To the Editor
We read with great interest the conference proceedings of the Amsterdam placental workshop group (Khong et al1) in the July 2016 issue of the Archives of Pathology & Laboratory Medicine, titled “Sampling and definitions of placental lesions.” It led us to some considerations concerning the pathologist's role in the clinical management of pregnancies.
We fully agree with the authors that the guidelines need to cover reporting placentas in tertiary centers as well as in community hospital and district general hospitals, but also need to be relevant to the scientific research community.
As surgical pathologists, we are used to classifying, staging, grading, counting, and measuring: pathologists are taxonomy addicted, and when approaching placental pathology some fixed certainties of life seem to weaken. Actually, a great effort has been made during the last few years to apply surgical pathology diagnostic criteria to placental pathology.2,3
Since the publication of the Amsterdam consensus statement, we have applied the proposed guidelines to our daily work routine. Nonetheless, we would like to express some concerns about the clinical usefulness of such a reporting scheme.
The proposed diagnostic scheme is easily applicable to routine diagnostics, but, quite surprisingly, we did not find any comment on chorangiosis and only a little advice about clinicopathologic correlation.

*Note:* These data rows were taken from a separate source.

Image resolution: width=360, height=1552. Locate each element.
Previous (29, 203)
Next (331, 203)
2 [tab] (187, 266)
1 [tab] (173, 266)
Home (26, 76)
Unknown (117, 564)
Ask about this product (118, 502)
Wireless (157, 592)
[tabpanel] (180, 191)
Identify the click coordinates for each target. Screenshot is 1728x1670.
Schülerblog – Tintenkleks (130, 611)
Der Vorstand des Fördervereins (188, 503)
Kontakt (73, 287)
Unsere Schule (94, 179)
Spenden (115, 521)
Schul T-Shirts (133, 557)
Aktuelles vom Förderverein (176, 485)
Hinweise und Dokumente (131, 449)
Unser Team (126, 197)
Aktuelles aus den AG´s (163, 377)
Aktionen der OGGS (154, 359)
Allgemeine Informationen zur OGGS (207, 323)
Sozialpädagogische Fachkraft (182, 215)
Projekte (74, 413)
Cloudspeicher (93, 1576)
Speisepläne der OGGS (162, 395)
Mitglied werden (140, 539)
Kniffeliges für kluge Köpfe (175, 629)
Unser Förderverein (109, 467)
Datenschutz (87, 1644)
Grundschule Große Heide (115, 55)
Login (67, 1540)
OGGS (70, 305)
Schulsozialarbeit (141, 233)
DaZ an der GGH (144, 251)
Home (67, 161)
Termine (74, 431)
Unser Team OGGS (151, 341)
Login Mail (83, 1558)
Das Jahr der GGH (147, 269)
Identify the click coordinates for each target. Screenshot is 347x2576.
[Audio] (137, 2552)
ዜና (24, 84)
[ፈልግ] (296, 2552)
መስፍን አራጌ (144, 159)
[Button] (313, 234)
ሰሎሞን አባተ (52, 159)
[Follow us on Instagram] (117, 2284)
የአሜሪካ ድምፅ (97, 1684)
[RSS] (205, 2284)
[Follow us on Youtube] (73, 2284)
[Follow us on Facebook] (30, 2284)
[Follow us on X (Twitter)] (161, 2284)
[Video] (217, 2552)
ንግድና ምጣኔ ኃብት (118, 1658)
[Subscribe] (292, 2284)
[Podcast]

Chorangiosis/villous hypervascularity is a frequent feature of placentas (nearly 30% of cases), alone or together with other hypoxia-related lesions.4 Its significance is still not completely clear, but it is traditionally related to intrauterine hypoxia/underperfusion, diabetes, and many other conditions. As Stanek4 recently stated, chorangiosis/villous hypervascularity per se is not related to poor pregnancy outcome, but it can be considered as the epiphenomenon of intrauterine placental hypoxia. On some occasions, chorangiosis/hypervascularity is the very first readily observed lesion, and it may arouse suspicions about possible hypoxia, leading us to look for other, sometimes very subtle lesions. We actually describe chorangiosis/villous hypervascularity in the “other findings” sections of the histology report. Because of its frequency, we believe that it should be documented in the diagnostic report, at least to “facilitate further clinicopathologic study.”1
Clinicopathologic correlations are mentioned only regarding distal villous hypoplasia and accelerated villous maturation, related to early-onset fetal growth restriction and placental insufficiency, respectively. On the contrary, delayed villous maturation, traditionally related to diabetes5 and often associated with chorangiosis/hypervascularity, is simply described and graded, without any mention of its possible etiology/pathogenesis.
We believe that this consensus statement is a milestone in placental pathology: standardization of nomenclature and clearness of terminology is very important in routine diagnostics. We are aware that the need for a widely accepted sampling protocol and diagnostic terminology was the first and principal aim of the consensus statement. Otherwise, clinicopathologic correlations are a pressing topic in daily practice, but they are still driven case by case and only when clinical history is strongly consistent with placental morphology.